In its quite frantic condemnation of Germany
– especially considering the views that appeared in the later
months of 1905 in The Fortnightly
Review, such as those by J. A. Spender, condemning the rash,
vitriolic anti-Germanism of the type represented in "Autocracy and
War" – Conrad's essay can be placed firmly in the tradition
of "nationalistic" pieces that contributed to the excitable atmosphere
of suspicion concerning the arms race with Germany in the years
before the Great War.
Elsewhere in this volume, Tanya Gokulsing perceptively
speculates on the extent of Conrad's possibly conscious use of both
Polish and French linguistic constructions in the development of
his literary style, while Christopher Cairney's essay on Byronic
influences in Conrad's writing interestingly explores the European
literary heritage on Conrad's work – if, perhaps, tending
overmuch to locate Byronic motifs almost everywhere.
Jakob Lothe's fine essay on narrative technique
in "Heart of Darkness" and Lord Jim
nicely aligns Conrad's work with that of W. G. Sebald, particularly
the compelling Austerlitz.

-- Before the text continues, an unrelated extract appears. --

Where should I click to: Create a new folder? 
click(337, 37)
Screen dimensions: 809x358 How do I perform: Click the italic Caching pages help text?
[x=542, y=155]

The volume closes with tributes to Edward
Said, including extracts from his final interview with Peter Lancelot
Mallios, in which Said's final, but always intriguing, views on
Conrad are laid out.
One drawback of this volume is, like The
Ugo Mursia Memorial Lectures, it cannot convey the sometimes
sparkling performative aspects of the speakers. Sylvère Monod's
wide-ranging survey of Conrad's views on European politics reads
magnificently, but if one has had the pleasure of observing his
inimitably entertaining delivery, one must longingly, even dejectedly,
await the day when such volumes are accompanied by a recording of
conference highlights. Until then, and with stoicism, it must be
accepted that life is not all beer and skittles.